Now a little bit about extra electronic modules, that are readily available off the shelf. The modules shown in the picture and the reasons for using them is described below. There will be an update at some point showing a homemade hat to plug onto the top of the Pi, which is still having circuitry added to it and probably a Teensy Microcontroller to accurately measure the four distances from ultrasonic transducers plus the robot battery level. It might even do the PWM's aswel instead of the 16-Channel PWM board but we haven't decided on that yet.

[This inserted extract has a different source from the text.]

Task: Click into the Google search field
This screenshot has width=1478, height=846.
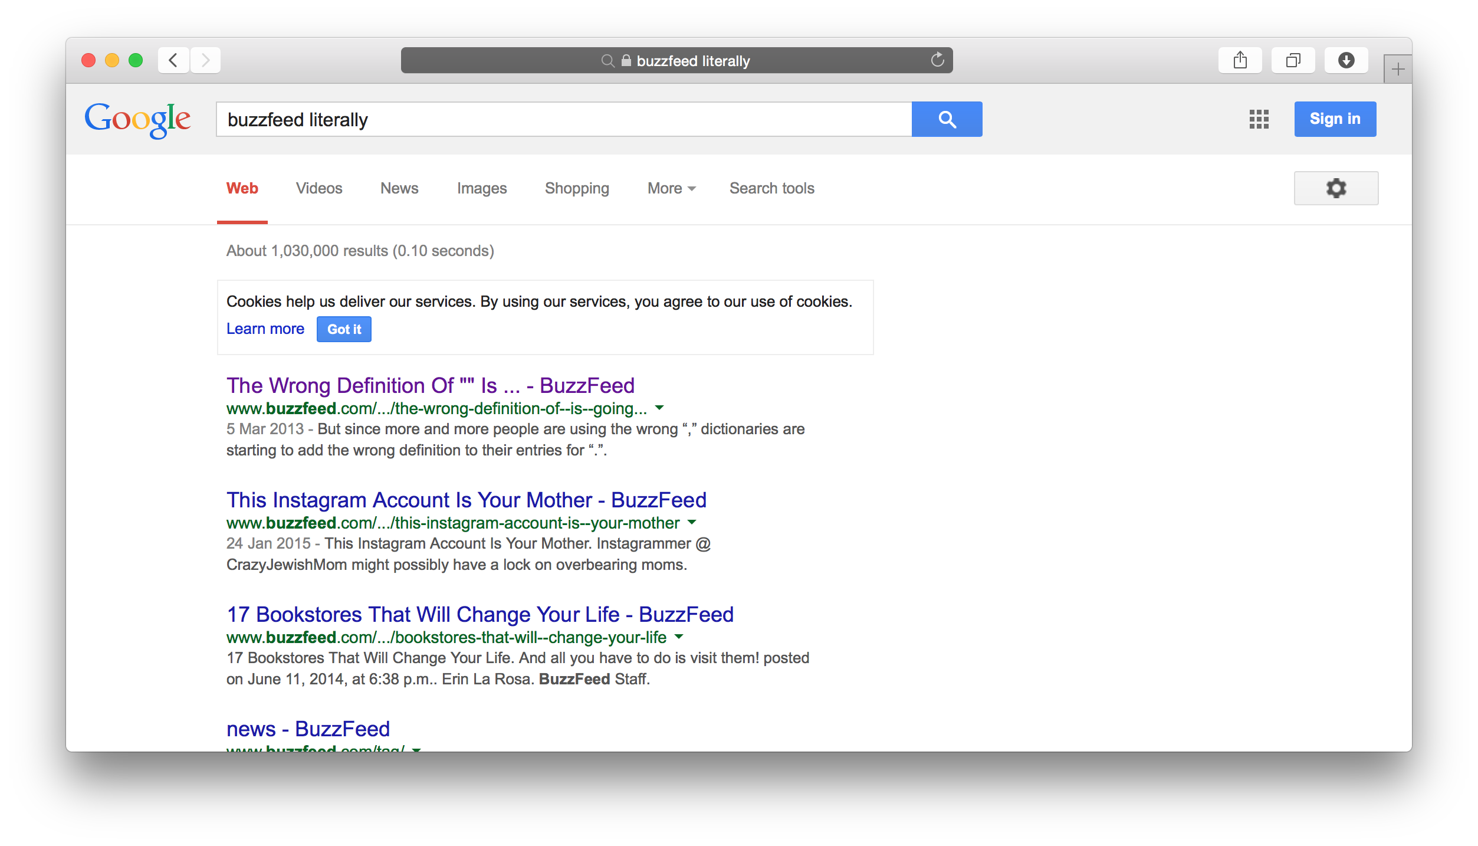Action: (563, 119)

4x Micro-Stepping motor driver modules mounted on a piece of FR2 Matrix Stripboard, for convenience of connecting to the RPi and the individual Short body Nema-17 Stepper motors. This way the motors can be controlled more accurately with direction and step pulse. These modules also provide current limiting and as stated, Micro-stepping which can provide smoother and better movement accuracy.

1x 16-channel PWM board to drive servos and probably LED’s to make the Robot a bit more flashy (Yet to be confirmed). The use of such a module is mainly because it is impossible to get a stable PWM from the Raspberry Pi. Most likely because the RPi PWM is a software generated pulse and not from a dedicated hardware counter, compounded by the Real time OS that is pulled in all manner of directions by higher priority level interrupts. It causes the PWM from the Pi OS to jitter like crazy, which in turn causes a servo to twitch rather a lot. So if you want accuracy and stability then a separate dedicated module is needed, as the RPi cannot provide either.

1x Dual H-Bridge. One of the channels is to drive the Boom’s 12V linear actuator. The second channel is spare in case we need it for some other hardware that we haven’t thought of yet.